“What?”
“Nothing. It’s... I never leave McCloud’s. I mean, not that I never have. It’s just...”
“What?”
“I don’t actually think you want to hear this.”
“You don’t get to decide what I want to hear.”
“It doesn’t speak well of me.”
“I don’t care,” she said. “I didn’t think we were worried about things like that. I thought we just said things. Because whatever this is... It is what it is, right? And I can’t go on forever. You don’t need to impress me. The same as I don’t need to impress you. Unless the rules change, in which case I’m going to feel awfully embarrassed.”
The corner of his mouth hitched. Then he let out a breath.
“I go out of town sometimes to hit different Western bars. Hook up. Stuff like that. I guess, especially when I was in my twenties, you could call some of the stuff I did... A bender. Get drunk, hop beds, don’t remember what happened, don’t remember anyone’s name, barely even remember your own name. That kind of thing. But I can’t remember the last time I went somewhere just to be there. And I wasn’t drunk, and I wasn’t trying to forget something.”
Her chest felt sore.
“Really? That’s the only reason you’ve ever traveled?”
He was quiet for a beat. “Yes. The only reason. Mostly, I just work. Hard labor kind of exhausts the demons right out of you. There’s something cathartic about that. Ten-dollar word. I bet you didn’t think I knew that one. Just goes to show you, you can get a pretty good education in that little one-room schoolhouse.”
“I appreciate that,” she said.
She stole a French fry out of his basket. He took one out of hers.
“Today was fun,” he said.
It was such a simple admission. And one she had a feeling meant a lot.
“When was the last time you got to know anyone?”
“I can’t even remember. Not really getting to know them. Nothing real.” He cleared his throat. “Anyway. Don’t tell my brothers that I enjoyed the day in the cutesy little town, please? Because they will spend the rest of my life making me pay for that.”

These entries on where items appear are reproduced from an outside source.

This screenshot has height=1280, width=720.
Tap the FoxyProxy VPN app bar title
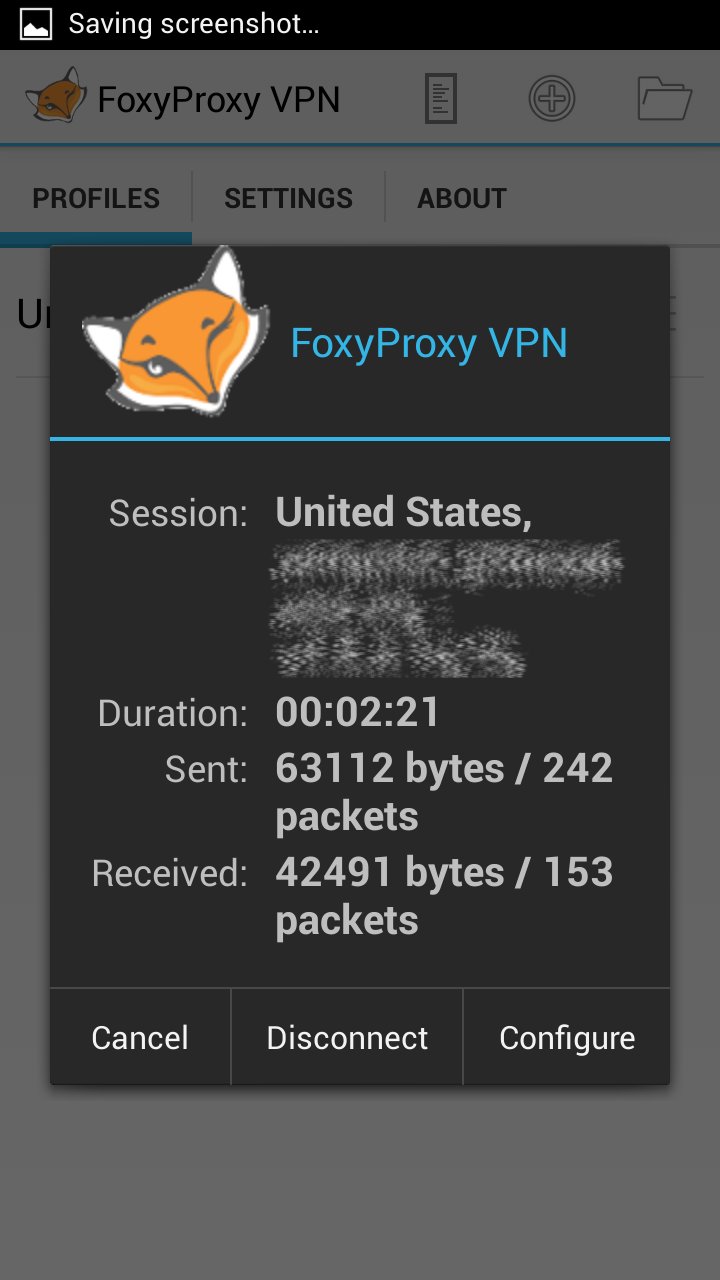[x=219, y=100]
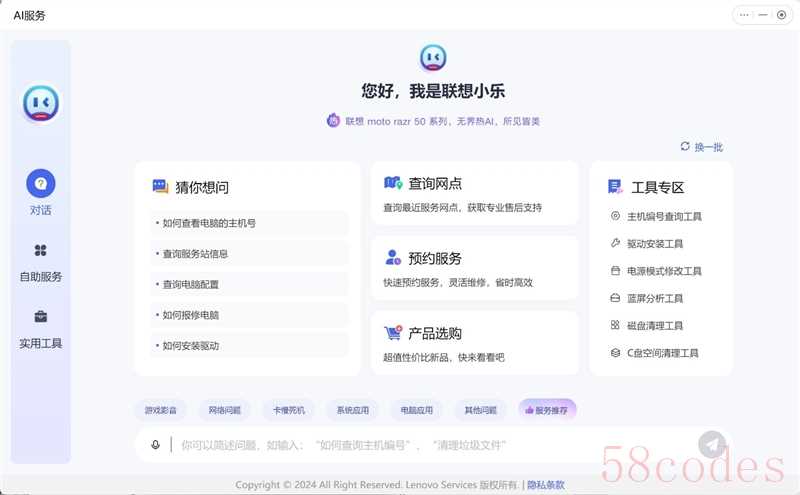Screen dimensions: 800x495
Task: Open 实用工具 briefcase icon in sidebar
Action: pyautogui.click(x=41, y=317)
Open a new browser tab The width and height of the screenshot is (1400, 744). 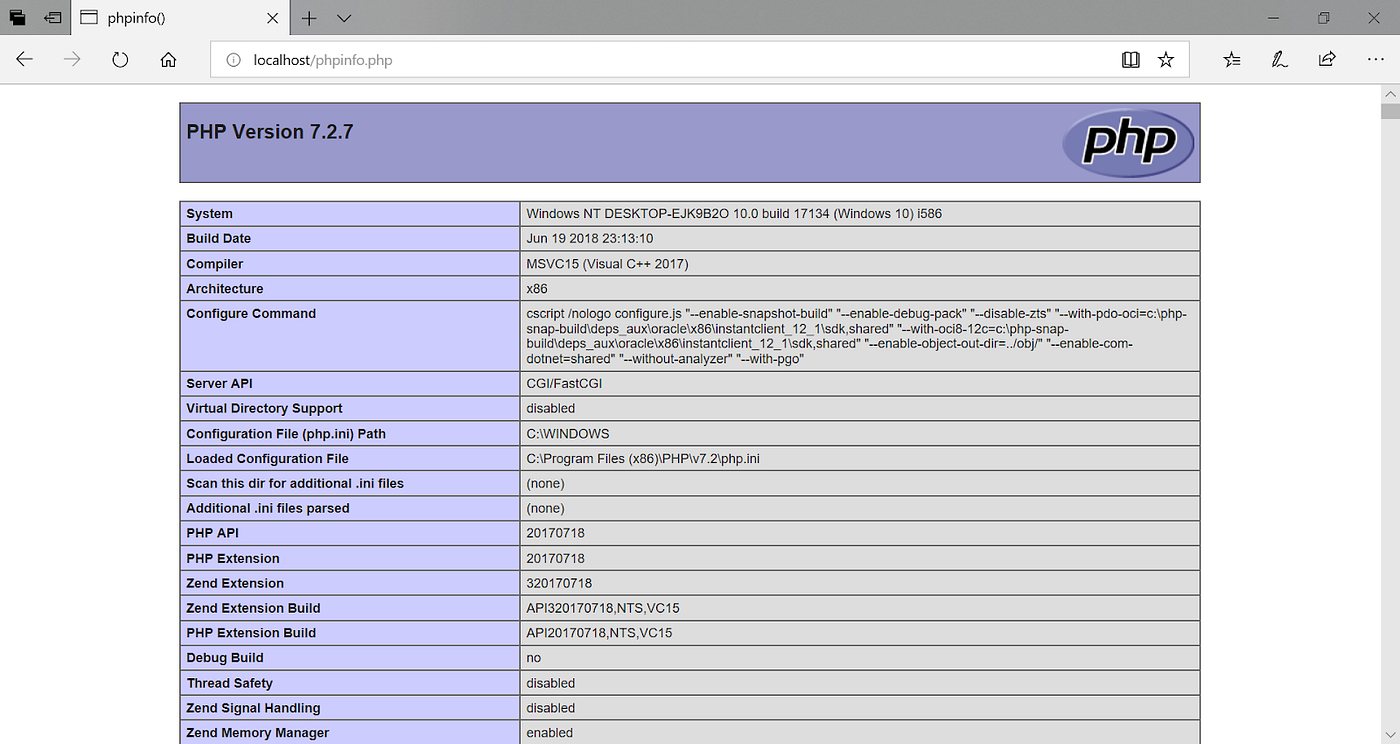tap(309, 18)
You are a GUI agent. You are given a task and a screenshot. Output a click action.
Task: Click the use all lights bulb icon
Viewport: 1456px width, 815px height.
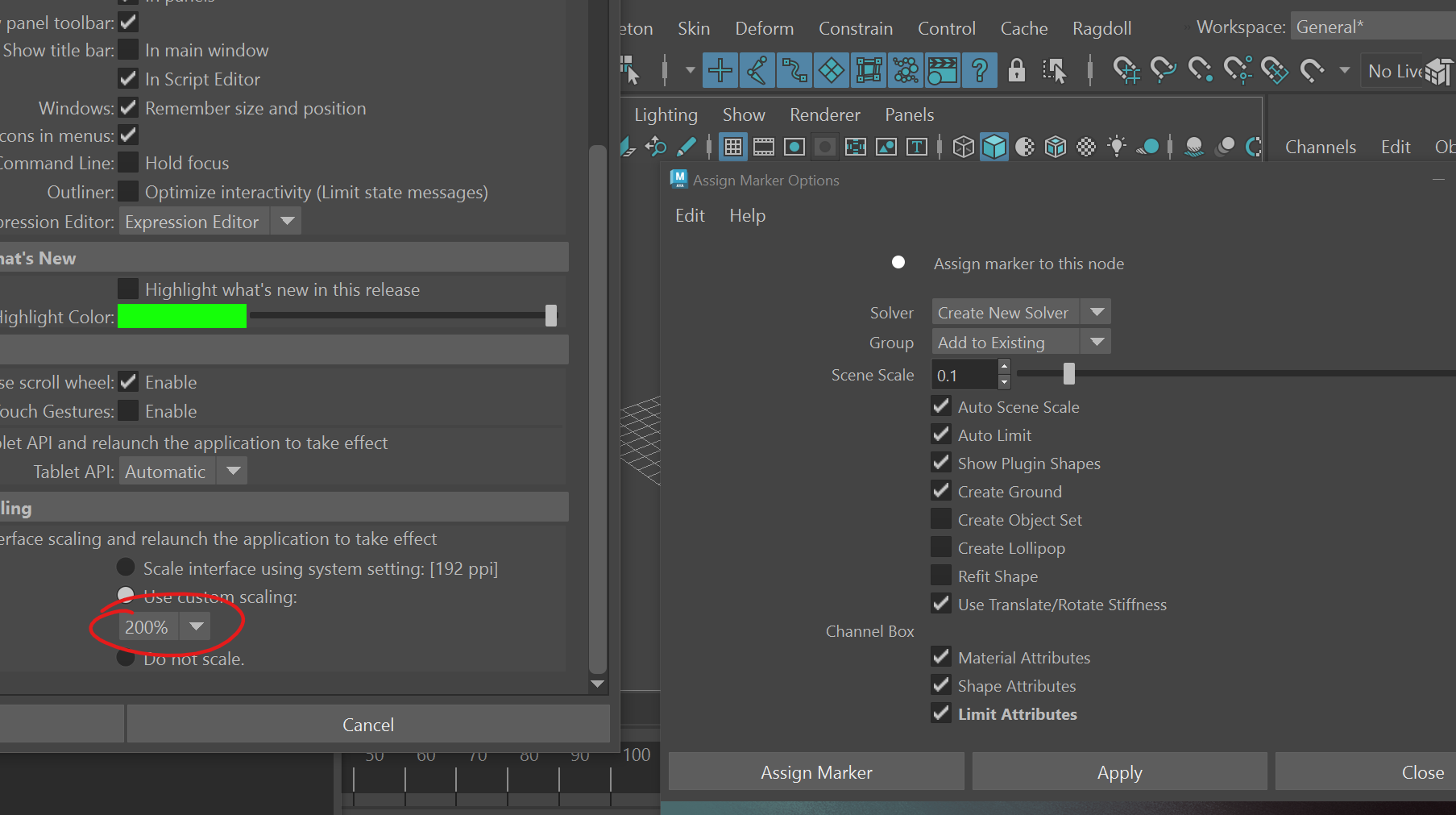[1117, 147]
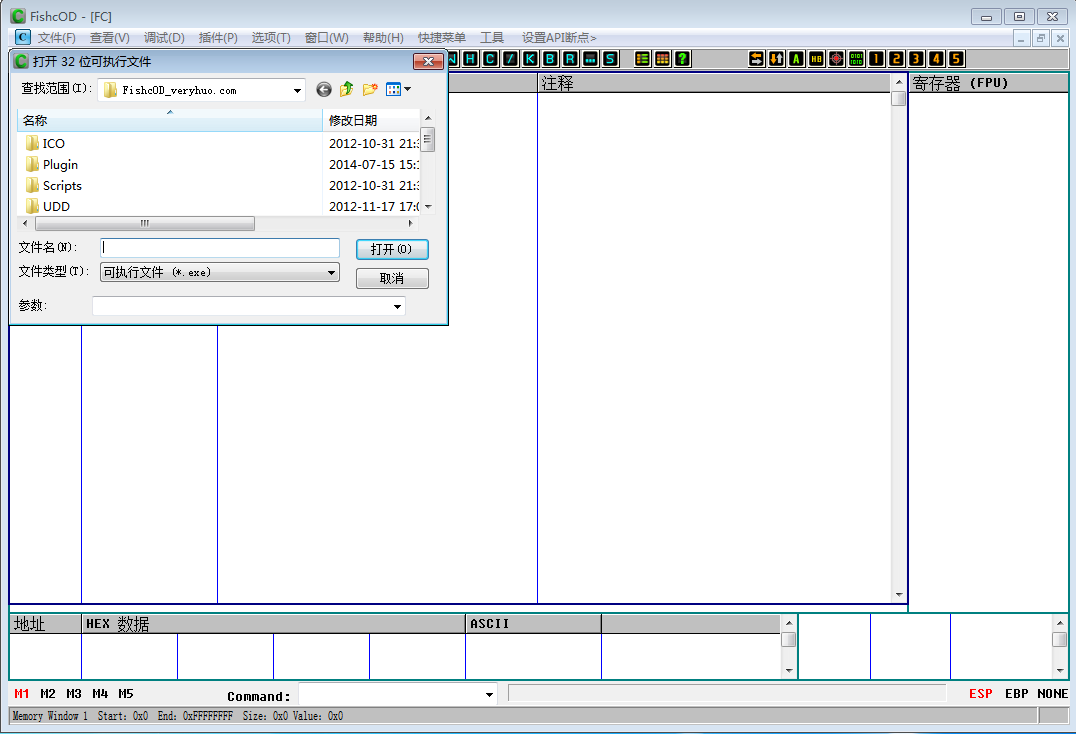Viewport: 1076px width, 734px height.
Task: Expand the Command combo box dropdown
Action: [489, 695]
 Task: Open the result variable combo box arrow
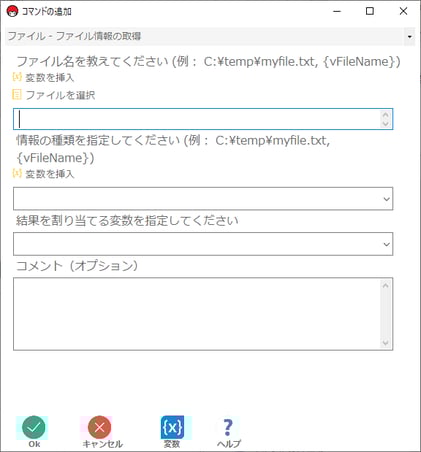click(x=386, y=244)
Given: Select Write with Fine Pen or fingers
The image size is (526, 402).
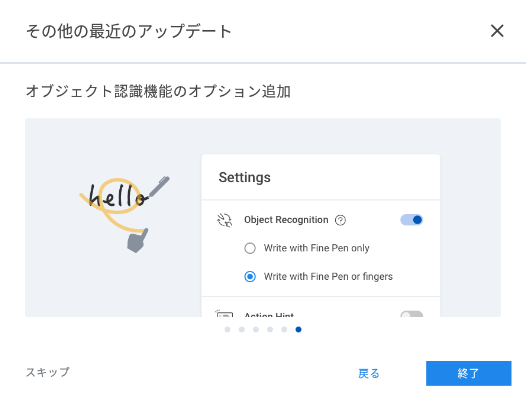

“Scout’s honor,” she said.
For all of his beauty, for all of his easy manner, she sensed a profound sadness in Brody. She didn’t know why she hadn’t been insightful enough to see it right away. Because now... She couldn’t not see it. There was a heaviness that he carried, and it ate at her. And he had done so much for her. From cooking her breakfast to bringing her here. Carrying her bags. Giving her multiple orgasms. Restoring her confidence in herself. It... It hadn’t even occurred to her to do something for him. Because she was on a journey of self-discovery, and she was loving it. But Brody wasn’t an inanimate object that she could buy like a sweaterdress to symbolize a new lease on life. Brody was a man. And he was bringing his own baggage to this equation. And there were aspects of it that were new to him too. Maybe not the sex in the back of a pickup truck, but the talking. The connecting. Doing things just for the sake of doing them.
He worked. And he played his way to oblivion.
But she sensed that Brody McCloud had never just...lived. He’d never just existed. He’d never just sat and felt comfortable with who he was.
She had the feeling that he... That he might not like himself very much. When she looked at him, she saw the most amazing, beautiful, wonderful man she had ever known...
That is getting a little bit deep, Elizabeth.
Yeah. It was.
Maybe she needed to walk that back, but she knew it would end. She did.
So what was wrong with acknowledging that he was wonderful? He certainly wouldn’t do it.
She remembered his Christmas story. That heart-wrenching, horrible Christmas story. His father burning all of the gifts.
What must it have been like? To be the one who didn’t get that kind of abuse, but who must feel marked by it, all the same?
There were a lot of different kinds of abuse. She knew it well, not just because of her job as a therapist, but because of her time spent in foster care. She had met children who were neglected—like her. The kind of benign lack of care that could lead easily to death, even though it wasn’t a thoughtful, active cruelty. She had seen kids scarred by physical abuse. Kids that had been worn down by ugly words. And she knew... She knew that it all left a distinct pattern of scars. If not on your skin, beneath it. And that everybody healed from it differently. Or didn’t, as the case may be. She knew that Brody had scars. He might not wear them on his skin, but they were there.